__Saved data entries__
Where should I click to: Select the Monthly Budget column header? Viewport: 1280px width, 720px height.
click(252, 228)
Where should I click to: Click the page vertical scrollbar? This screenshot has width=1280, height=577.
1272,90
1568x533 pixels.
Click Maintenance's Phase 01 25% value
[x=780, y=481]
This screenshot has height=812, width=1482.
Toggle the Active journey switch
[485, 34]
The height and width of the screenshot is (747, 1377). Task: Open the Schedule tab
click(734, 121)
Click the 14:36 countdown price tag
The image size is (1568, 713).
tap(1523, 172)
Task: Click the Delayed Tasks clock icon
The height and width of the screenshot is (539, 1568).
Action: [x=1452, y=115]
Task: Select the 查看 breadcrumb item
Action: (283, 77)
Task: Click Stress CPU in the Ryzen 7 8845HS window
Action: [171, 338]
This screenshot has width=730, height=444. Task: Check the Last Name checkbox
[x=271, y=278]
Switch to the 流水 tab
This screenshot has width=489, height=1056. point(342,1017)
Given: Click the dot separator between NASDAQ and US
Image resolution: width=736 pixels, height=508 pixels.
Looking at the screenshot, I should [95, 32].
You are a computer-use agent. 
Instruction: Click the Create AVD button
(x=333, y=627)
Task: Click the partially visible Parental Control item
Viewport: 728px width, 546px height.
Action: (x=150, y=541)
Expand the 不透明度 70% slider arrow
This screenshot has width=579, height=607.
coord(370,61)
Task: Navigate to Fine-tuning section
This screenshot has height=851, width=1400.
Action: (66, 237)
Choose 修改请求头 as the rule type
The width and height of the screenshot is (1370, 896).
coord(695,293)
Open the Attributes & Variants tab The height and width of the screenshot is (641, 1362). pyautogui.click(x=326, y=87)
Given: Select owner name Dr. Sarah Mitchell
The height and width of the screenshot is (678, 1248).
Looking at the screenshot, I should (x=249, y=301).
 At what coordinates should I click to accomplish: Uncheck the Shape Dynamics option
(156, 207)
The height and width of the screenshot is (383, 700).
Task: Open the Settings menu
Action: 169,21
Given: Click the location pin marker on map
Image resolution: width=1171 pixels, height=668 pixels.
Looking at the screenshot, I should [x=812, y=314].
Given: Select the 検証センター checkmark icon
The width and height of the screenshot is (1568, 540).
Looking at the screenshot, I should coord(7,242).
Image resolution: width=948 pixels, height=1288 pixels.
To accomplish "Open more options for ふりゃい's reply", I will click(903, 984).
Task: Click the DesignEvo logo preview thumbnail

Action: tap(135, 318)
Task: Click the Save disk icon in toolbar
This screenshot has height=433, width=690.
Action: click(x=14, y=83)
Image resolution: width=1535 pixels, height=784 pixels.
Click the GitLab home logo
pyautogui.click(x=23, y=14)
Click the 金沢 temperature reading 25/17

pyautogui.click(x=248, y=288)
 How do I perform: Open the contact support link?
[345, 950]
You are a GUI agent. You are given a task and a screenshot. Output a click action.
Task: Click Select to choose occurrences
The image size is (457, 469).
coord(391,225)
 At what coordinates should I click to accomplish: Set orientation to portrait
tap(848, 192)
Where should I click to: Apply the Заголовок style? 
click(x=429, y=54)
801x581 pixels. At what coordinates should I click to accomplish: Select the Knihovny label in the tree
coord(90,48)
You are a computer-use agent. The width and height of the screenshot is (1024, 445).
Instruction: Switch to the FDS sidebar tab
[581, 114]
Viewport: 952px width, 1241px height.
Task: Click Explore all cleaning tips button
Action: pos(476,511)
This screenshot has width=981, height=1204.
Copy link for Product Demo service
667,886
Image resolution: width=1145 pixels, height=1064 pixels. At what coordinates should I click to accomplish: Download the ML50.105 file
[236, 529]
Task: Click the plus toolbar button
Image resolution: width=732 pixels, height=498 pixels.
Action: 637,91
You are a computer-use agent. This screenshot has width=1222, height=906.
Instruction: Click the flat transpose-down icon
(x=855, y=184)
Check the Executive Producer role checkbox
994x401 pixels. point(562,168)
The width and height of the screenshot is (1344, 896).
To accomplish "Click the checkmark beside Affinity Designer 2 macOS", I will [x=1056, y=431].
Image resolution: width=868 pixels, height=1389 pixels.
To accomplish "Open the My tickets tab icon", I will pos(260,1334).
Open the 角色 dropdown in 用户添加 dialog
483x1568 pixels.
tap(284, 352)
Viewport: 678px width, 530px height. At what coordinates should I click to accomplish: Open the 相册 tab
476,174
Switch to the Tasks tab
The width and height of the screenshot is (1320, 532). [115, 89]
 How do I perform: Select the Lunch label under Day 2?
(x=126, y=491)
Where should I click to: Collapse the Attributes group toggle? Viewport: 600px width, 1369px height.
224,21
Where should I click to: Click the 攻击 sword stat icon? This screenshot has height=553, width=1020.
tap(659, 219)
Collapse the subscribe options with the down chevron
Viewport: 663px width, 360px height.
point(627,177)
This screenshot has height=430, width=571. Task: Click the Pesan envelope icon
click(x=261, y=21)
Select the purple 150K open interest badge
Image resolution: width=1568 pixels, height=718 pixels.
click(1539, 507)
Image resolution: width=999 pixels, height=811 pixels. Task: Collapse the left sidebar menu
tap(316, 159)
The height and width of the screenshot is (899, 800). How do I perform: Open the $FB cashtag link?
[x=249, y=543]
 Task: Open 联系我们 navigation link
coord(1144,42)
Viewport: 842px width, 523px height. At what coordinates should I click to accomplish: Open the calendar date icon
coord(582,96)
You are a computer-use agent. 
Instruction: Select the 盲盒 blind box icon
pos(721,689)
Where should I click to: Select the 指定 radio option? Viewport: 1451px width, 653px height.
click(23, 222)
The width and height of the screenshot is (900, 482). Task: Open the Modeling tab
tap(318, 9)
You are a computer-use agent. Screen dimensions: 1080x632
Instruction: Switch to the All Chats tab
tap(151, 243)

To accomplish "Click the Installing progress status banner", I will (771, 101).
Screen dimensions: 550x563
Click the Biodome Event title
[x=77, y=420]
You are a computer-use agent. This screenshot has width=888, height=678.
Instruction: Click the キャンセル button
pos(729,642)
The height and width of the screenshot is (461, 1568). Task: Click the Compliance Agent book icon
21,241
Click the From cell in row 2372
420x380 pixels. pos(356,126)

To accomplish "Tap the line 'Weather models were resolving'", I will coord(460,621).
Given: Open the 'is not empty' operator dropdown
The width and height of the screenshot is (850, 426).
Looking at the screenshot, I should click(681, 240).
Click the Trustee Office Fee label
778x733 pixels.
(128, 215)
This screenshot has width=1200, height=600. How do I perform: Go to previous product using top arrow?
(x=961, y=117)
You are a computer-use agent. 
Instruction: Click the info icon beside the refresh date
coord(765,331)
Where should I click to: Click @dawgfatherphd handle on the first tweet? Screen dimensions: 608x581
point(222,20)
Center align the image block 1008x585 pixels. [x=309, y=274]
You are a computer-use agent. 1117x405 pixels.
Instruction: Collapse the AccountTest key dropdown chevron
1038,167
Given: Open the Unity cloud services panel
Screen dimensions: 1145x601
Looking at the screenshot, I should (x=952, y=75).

__Exercise objective__
Only lines with the word "options" are needed. Copy them from the preceding records.

__Response to this task__
To accomplish "Open more options for ふりゃい's reply", I will click(903, 984).
Collapse the subscribe options with the down chevron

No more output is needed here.